The father of NBA center Enes Kanter, an outspoken critic of Turkish President Recep Tayyip Erdogan, has been cleared of terrorism charges, Turkish media reported on Friday, following a campaign by his son.
Mehmet Kanter, the father and a genetics professor in Turkey, was alleged to have supported US-based cleric Fethullah Gulen, who Turkey accuses of orchestrating a failed coup in 2016. Gulen denies any connection with the matter.
The NBA star's father was fired from his faculty position at Istanbul University and initially jailed for five days, Birgun newspaper reported.

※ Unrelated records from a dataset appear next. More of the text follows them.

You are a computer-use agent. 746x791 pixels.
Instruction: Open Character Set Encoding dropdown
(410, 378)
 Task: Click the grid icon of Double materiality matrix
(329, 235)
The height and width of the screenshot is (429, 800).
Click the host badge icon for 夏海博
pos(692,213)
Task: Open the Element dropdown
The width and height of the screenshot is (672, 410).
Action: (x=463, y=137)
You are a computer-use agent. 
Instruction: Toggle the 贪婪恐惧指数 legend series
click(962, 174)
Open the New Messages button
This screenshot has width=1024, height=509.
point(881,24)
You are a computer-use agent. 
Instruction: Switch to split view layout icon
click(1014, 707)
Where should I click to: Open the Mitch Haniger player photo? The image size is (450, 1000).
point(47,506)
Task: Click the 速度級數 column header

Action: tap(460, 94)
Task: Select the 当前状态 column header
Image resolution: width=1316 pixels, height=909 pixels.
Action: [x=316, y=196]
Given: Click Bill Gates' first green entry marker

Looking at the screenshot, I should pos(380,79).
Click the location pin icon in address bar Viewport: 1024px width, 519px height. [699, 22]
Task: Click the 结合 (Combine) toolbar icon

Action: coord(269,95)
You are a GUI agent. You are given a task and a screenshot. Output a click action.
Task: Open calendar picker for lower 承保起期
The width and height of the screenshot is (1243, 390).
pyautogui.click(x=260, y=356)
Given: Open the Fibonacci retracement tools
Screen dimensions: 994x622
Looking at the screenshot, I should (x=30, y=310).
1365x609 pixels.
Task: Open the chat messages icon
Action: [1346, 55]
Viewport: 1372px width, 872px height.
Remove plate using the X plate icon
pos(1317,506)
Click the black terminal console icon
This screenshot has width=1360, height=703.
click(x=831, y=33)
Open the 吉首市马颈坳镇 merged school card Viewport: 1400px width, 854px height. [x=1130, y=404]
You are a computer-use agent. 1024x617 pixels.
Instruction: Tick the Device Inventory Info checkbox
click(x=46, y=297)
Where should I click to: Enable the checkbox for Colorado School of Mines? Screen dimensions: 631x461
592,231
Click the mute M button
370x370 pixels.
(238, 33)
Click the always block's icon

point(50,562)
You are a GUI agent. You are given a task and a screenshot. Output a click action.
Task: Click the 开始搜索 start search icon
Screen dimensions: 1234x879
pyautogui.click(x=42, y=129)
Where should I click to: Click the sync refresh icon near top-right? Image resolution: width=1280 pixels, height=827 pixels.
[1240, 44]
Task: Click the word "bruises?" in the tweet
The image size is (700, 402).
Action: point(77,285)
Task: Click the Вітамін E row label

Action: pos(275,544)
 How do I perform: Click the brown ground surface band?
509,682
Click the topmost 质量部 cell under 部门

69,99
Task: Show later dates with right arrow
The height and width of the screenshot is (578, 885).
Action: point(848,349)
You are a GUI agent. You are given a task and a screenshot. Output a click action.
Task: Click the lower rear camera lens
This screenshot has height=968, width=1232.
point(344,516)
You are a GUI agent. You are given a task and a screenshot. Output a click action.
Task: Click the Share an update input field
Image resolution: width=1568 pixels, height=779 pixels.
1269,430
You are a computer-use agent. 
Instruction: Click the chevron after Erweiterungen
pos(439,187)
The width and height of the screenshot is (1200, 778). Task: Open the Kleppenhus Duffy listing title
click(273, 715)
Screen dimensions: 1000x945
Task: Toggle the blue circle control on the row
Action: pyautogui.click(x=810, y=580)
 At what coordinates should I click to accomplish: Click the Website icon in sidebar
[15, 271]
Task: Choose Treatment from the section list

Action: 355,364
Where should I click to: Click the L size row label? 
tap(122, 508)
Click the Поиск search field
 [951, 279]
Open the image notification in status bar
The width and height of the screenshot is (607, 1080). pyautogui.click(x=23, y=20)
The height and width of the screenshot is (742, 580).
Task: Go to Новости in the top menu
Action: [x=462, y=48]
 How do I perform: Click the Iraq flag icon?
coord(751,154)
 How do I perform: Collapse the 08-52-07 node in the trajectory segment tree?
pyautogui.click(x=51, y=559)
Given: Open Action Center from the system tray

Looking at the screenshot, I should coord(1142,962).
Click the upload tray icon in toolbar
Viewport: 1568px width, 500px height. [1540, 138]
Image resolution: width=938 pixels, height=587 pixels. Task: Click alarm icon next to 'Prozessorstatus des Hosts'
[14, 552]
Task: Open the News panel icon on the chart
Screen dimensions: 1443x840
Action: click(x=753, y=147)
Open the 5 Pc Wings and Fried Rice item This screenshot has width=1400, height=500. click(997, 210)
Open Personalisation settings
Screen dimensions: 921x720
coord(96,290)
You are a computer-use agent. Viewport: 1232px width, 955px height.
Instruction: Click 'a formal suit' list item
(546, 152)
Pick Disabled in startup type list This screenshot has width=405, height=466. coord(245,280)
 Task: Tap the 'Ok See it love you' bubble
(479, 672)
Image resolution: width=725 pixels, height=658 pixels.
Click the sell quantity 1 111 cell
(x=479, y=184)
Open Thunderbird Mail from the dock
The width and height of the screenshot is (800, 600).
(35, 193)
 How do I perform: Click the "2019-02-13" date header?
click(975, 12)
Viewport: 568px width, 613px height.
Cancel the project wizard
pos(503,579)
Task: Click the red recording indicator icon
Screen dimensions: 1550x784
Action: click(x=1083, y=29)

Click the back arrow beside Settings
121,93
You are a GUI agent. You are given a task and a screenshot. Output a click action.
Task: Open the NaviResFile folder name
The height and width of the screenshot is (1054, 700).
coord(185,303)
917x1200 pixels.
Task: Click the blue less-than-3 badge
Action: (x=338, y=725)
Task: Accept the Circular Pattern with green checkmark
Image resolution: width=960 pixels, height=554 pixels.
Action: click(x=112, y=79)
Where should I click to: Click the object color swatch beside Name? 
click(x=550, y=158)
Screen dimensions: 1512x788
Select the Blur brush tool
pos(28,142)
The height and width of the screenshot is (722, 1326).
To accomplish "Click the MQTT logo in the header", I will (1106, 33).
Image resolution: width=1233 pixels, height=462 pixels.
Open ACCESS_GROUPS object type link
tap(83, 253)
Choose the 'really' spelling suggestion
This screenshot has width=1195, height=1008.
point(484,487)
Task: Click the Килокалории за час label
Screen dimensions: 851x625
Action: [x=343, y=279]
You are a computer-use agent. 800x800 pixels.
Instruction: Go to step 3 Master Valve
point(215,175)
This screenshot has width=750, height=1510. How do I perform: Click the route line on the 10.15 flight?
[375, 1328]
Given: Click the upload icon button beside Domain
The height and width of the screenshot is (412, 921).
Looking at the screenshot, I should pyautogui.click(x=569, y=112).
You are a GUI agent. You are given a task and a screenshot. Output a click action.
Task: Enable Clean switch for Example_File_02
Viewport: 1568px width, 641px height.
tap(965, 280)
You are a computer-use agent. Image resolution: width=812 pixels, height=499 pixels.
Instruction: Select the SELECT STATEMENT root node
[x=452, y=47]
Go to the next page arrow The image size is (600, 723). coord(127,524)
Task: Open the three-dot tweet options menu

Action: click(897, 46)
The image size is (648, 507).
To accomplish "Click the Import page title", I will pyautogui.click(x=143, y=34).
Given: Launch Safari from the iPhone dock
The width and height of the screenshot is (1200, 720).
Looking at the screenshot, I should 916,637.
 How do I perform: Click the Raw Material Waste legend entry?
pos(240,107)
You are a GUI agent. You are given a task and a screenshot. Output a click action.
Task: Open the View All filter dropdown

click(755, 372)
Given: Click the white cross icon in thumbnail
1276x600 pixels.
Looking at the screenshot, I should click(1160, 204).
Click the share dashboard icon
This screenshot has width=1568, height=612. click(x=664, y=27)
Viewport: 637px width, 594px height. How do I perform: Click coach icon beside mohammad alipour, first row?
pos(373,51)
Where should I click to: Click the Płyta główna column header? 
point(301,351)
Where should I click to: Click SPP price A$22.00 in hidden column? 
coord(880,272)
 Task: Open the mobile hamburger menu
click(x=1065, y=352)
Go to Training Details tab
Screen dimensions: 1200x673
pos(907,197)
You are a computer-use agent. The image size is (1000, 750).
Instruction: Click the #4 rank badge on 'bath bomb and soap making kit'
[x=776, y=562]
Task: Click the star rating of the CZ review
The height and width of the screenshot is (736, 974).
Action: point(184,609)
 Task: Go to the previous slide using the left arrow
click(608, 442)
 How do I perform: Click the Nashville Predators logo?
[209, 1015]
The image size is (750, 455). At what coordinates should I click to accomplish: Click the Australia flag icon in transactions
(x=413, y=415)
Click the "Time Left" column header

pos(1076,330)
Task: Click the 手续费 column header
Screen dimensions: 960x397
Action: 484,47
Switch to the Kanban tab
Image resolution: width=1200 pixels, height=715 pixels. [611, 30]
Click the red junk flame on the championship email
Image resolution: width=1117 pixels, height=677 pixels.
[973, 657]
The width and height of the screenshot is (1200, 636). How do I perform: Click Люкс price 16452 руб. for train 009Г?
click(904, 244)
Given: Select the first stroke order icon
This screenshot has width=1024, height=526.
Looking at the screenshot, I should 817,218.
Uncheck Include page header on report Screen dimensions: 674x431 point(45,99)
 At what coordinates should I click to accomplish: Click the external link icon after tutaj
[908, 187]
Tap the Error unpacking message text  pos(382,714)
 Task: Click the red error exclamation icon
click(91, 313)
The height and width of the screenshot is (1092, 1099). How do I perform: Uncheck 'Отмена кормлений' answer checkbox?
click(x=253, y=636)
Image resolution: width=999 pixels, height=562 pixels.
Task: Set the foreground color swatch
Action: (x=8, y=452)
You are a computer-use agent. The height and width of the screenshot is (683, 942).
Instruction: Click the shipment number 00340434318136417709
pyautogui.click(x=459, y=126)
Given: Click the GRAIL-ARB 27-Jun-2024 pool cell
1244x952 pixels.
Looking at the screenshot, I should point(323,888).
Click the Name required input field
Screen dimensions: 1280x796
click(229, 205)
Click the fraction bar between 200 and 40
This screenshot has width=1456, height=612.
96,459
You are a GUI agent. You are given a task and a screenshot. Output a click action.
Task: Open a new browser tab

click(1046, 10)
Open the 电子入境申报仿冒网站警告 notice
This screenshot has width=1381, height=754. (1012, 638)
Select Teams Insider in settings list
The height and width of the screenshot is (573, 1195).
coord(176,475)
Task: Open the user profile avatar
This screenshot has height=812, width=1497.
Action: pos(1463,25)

He was acquitted on Thursday by a court in northwestern Turkey, the newspaper and other media reported.
Further details on his clearance were not immediately available.
Enes Kanter’s parents publicly disowned him through a Turkish publication back in 2016, soon after the coup attempt.
“As soon as they are in contact with me, they (Turkish authorities) would put them in jail,” Kanter had repeatedly said.
“I don’t call it the Turkish legal system because it doesn’t serve the Turkish people with justice, but is for Erdogan and his interests only,” said Enes Kanter in a 2019 interview with Al Arabiya English.
Enes Kanter, a 28-year-old center for the Boston Celtics in the US National Basketball Association, was indicted in Turkey in 2018 on charges of belonging to an armed terrorist group, which he denies. He is now awaiting US citizenship.
“Turkey cannot be left to its own destiny in the hands of a lunatic dictator,” Kanter, who uses his public platform as a well-known NBA player to advocate on behalf of people in Turkey who can’t speak out in fear of arrest, told Al Arabiya English last September.
Turkey revoked Kanter’s passport in 2017 and he has since been unable to travel abroad.
“People know my story because I’m playing in the NBA, but there are thousands of families out there [in Turkey] and their stories are way worse than mine,” the Boston Celtics star explained.
Born in Switzerland to Turkish parents, Kanter’s role as a political critic began in 2013, when Erdogan began shutting down private college preparatory centers in Turkey. The clampdown was seen as a move against the popular cleric Fethullah Gulen, who Kanter supports, after protests against Erdogan’s authoritarianism in Gezi Park, Istanbul.
Thousands of Gulen’s followers were arrested or fired from their jobs in Turkey after the abortive coup.